### Entries supplied

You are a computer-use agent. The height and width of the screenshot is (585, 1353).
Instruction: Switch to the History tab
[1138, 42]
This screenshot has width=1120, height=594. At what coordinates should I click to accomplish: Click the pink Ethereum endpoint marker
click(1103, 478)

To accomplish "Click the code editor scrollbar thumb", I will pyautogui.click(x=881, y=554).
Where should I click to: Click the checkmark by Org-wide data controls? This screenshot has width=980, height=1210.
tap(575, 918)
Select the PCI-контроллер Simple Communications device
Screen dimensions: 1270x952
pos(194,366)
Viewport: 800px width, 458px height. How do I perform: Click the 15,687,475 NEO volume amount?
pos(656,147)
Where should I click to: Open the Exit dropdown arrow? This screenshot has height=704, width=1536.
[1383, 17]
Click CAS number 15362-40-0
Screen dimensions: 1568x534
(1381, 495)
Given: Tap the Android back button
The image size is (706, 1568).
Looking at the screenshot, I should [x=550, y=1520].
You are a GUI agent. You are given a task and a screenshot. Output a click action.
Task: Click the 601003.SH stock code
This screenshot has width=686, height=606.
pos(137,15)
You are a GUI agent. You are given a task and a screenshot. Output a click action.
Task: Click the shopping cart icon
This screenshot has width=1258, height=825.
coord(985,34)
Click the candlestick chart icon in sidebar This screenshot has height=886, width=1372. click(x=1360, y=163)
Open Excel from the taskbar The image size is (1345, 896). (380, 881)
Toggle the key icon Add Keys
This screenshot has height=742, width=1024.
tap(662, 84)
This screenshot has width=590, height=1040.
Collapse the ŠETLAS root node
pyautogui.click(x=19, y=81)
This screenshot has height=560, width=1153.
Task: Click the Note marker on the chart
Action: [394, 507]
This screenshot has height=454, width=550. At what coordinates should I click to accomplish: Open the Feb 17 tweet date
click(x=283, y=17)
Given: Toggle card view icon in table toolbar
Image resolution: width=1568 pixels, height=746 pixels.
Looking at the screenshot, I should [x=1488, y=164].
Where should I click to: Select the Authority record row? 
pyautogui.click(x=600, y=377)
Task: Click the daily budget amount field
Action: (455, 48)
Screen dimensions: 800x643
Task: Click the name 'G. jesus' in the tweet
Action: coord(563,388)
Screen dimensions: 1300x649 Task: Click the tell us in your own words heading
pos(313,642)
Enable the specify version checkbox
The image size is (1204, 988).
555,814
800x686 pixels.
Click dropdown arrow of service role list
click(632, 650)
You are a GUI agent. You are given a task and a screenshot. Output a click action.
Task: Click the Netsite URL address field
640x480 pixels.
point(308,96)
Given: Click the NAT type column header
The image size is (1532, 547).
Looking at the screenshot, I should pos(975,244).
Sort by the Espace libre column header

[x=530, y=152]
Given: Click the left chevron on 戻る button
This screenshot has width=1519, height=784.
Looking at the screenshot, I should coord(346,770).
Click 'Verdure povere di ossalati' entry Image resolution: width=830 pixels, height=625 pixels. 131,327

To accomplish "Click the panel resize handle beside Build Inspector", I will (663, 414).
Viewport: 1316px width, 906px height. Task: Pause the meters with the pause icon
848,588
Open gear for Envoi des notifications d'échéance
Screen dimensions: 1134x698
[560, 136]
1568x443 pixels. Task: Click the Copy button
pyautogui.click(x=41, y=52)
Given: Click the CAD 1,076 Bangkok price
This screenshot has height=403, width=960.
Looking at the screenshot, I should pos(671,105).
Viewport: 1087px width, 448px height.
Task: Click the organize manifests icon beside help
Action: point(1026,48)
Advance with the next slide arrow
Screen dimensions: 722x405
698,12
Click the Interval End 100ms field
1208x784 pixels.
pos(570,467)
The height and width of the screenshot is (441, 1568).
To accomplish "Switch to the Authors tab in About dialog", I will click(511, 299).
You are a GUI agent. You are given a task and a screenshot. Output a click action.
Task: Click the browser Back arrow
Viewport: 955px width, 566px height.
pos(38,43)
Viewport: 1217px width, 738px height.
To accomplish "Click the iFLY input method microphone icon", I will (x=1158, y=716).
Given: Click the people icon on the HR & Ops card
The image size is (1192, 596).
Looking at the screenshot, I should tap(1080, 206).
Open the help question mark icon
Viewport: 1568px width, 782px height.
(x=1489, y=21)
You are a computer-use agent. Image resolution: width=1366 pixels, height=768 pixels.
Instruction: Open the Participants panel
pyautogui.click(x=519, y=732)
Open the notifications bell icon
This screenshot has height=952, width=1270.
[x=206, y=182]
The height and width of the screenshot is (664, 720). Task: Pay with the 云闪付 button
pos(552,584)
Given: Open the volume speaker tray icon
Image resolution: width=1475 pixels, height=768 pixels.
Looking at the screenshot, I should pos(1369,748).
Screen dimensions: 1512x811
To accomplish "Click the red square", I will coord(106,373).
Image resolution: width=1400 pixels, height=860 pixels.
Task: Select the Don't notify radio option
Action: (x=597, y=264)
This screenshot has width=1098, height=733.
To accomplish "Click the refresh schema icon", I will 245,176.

### Task goal
Lay out every line of the items above as a numbered list, leaving out blank lines.

### Exercise solution
1. You are a computer-use agent. The height and width of the screenshot is (585, 1353).
2. Instruction: Switch to the History tab
3. [1138, 42]
4. This screenshot has width=1120, height=594. At what coordinates should I click to accomplish: Click the pink Ethereum endpoint marker
5. click(1103, 478)
6. To accomplish "Click the code editor scrollbar thumb", I will pyautogui.click(x=881, y=554).
7. Where should I click to: Click the checkmark by Org-wide data controls? This screenshot has width=980, height=1210.
8. tap(575, 918)
9. Select the PCI-контроллер Simple Communications device
10. Screen dimensions: 1270x952
11. pos(194,366)
12. Viewport: 800px width, 458px height. How do I perform: Click the 15,687,475 NEO volume amount?
13. pos(656,147)
14. Where should I click to: Open the Exit dropdown arrow? This screenshot has height=704, width=1536.
15. [1383, 17]
16. Click CAS number 15362-40-0
17. Screen dimensions: 1568x534
18. (1381, 495)
19. Given: Tap the Android back button
20. The image size is (706, 1568).
21. Looking at the screenshot, I should [x=550, y=1520].
22. You are a GUI agent. You are given a task and a screenshot. Output a click action.
23. Task: Click the 601003.SH stock code
24. This screenshot has width=686, height=606.
25. pos(137,15)
26. You are a GUI agent. You are given a task and a screenshot. Output a click action.
27. Task: Click the shopping cart icon
28. This screenshot has width=1258, height=825.
29. coord(985,34)
30. Click the candlestick chart icon in sidebar This screenshot has height=886, width=1372. click(x=1360, y=163)
31. Open Excel from the taskbar The image size is (1345, 896). (380, 881)
32. Toggle the key icon Add Keys
33. This screenshot has height=742, width=1024.
34. tap(662, 84)
35. This screenshot has width=590, height=1040.
36. Collapse the ŠETLAS root node
37. pyautogui.click(x=19, y=81)
38. This screenshot has height=560, width=1153.
39. Task: Click the Note marker on the chart
40. Action: [394, 507]
41. This screenshot has height=454, width=550. At what coordinates should I click to accomplish: Open the Feb 17 tweet date
42. click(x=283, y=17)
43. Given: Toggle card view icon in table toolbar
44. Image resolution: width=1568 pixels, height=746 pixels.
45. Looking at the screenshot, I should [x=1488, y=164].
46. Where should I click to: Select the Authority record row? 
47. pyautogui.click(x=600, y=377)
48. Task: Click the daily budget amount field
49. Action: (455, 48)
50. Screen dimensions: 800x643
51. Task: Click the name 'G. jesus' in the tweet
52. Action: coord(563,388)
53. Screen dimensions: 1300x649 Task: Click the tell us in your own words heading
54. pos(313,642)
55. Enable the specify version checkbox
56. The image size is (1204, 988).
57. 555,814
58. 800x686 pixels.
59. Click dropdown arrow of service role list
60. click(632, 650)
61. You are a GUI agent. You are given a task and a screenshot. Output a click action.
62. Task: Click the Netsite URL address field
63. 640x480 pixels.
64. point(308,96)
65. Given: Click the NAT type column header
66. The image size is (1532, 547).
67. Looking at the screenshot, I should pos(975,244).
68. Sort by the Espace libre column header
69. [x=530, y=152]
70. Given: Click the left chevron on 戻る button
71. This screenshot has width=1519, height=784.
72. Looking at the screenshot, I should coord(346,770).
73. Click 'Verdure povere di ossalati' entry Image resolution: width=830 pixels, height=625 pixels. 131,327
74. To accomplish "Click the panel resize handle beside Build Inspector", I will (663, 414).
75. Viewport: 1316px width, 906px height. Task: Pause the meters with the pause icon
76. 848,588
77. Open gear for Envoi des notifications d'échéance
78. Screen dimensions: 1134x698
79. [560, 136]
80. 1568x443 pixels. Task: Click the Copy button
81. pyautogui.click(x=41, y=52)
82. Given: Click the CAD 1,076 Bangkok price
83. This screenshot has height=403, width=960.
84. Looking at the screenshot, I should pos(671,105).
85. Viewport: 1087px width, 448px height.
86. Task: Click the organize manifests icon beside help
87. Action: point(1026,48)
88. Advance with the next slide arrow
89. Screen dimensions: 722x405
90. 698,12
91. Click the Interval End 100ms field
92. 1208x784 pixels.
93. pos(570,467)
94. The height and width of the screenshot is (441, 1568).
95. To accomplish "Switch to the Authors tab in About dialog", I will click(511, 299).
96. You are a GUI agent. You are given a task and a screenshot. Output a click action.
97. Task: Click the browser Back arrow
98. Viewport: 955px width, 566px height.
99. pos(38,43)
100. Viewport: 1217px width, 738px height.
101. To accomplish "Click the iFLY input method microphone icon", I will (x=1158, y=716).
102. Given: Click the people icon on the HR & Ops card
103. The image size is (1192, 596).
104. Looking at the screenshot, I should tap(1080, 206).
105. Open the help question mark icon
106. Viewport: 1568px width, 782px height.
107. (x=1489, y=21)
108. You are a computer-use agent. Image resolution: width=1366 pixels, height=768 pixels.
109. Instruction: Open the Participants panel
110. pyautogui.click(x=519, y=732)
111. Open the notifications bell icon
112. This screenshot has height=952, width=1270.
113. [x=206, y=182]
114. The height and width of the screenshot is (664, 720). Task: Pay with the 云闪付 button
115. pos(552,584)
116. Given: Open the volume speaker tray icon
117. Image resolution: width=1475 pixels, height=768 pixels.
118. Looking at the screenshot, I should pos(1369,748).
119. Screen dimensions: 1512x811
120. To accomplish "Click the red square", I will coord(106,373).
121. Image resolution: width=1400 pixels, height=860 pixels.
122. Task: Select the Don't notify radio option
123. Action: (x=597, y=264)
124. This screenshot has width=1098, height=733.
125. To accomplish "Click the refresh schema icon", I will 245,176.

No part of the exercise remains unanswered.